EXERCISE REQUIREMENTS:
In the records below, locate the line containing "403-851-5310 (825, 2209)"; output that line and every following line through the last, exactly.

======== AVAILABLE DATA

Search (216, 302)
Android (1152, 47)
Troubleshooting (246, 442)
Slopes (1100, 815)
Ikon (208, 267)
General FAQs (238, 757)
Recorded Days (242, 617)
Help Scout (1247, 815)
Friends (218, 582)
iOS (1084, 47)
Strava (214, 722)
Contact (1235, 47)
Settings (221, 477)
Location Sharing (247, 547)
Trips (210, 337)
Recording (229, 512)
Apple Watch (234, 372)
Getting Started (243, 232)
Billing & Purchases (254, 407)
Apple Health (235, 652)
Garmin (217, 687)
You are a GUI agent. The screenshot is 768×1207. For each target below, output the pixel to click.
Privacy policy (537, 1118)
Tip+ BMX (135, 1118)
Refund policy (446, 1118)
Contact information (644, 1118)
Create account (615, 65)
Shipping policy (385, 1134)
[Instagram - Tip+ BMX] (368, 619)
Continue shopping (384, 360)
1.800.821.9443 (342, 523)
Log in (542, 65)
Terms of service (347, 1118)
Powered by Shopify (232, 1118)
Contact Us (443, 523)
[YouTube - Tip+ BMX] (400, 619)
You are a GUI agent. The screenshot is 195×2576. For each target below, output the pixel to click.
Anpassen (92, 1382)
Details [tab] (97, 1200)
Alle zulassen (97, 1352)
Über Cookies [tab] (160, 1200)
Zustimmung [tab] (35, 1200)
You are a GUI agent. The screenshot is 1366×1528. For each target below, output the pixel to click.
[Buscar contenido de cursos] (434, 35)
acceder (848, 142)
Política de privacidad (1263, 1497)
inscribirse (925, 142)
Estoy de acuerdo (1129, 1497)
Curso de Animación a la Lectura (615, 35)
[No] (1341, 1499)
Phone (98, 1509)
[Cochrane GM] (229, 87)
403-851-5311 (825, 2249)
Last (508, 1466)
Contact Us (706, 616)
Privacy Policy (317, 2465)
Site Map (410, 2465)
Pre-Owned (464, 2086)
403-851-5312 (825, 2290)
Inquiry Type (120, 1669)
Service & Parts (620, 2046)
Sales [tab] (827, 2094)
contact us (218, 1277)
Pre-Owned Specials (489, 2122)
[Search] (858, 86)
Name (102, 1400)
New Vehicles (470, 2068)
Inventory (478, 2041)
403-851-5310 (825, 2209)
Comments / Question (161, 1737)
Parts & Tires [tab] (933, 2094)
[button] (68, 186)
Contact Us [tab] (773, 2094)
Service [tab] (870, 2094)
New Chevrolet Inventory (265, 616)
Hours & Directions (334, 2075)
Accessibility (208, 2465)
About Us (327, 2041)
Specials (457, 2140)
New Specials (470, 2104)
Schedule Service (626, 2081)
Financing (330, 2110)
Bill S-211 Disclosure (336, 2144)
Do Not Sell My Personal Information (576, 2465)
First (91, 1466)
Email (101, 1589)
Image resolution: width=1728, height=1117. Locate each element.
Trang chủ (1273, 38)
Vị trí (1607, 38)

================

ANSWER FOR THIS EXERCISE:
403-851-5310 (825, 2209)
Comments / Question (161, 1737)
Parts & Tires [tab] (933, 2094)
[button] (68, 186)
Contact Us [tab] (773, 2094)
Service [tab] (870, 2094)
New Chevrolet Inventory (265, 616)
Hours & Directions (334, 2075)
Accessibility (208, 2465)
About Us (327, 2041)
Specials (457, 2140)
New Specials (470, 2104)
Schedule Service (626, 2081)
Financing (330, 2110)
Bill S-211 Disclosure (336, 2144)
Do Not Sell My Personal Information (576, 2465)
First (91, 1466)
Email (101, 1589)
Image resolution: width=1728, height=1117. Locate each element.
Trang chủ (1273, 38)
Vị trí (1607, 38)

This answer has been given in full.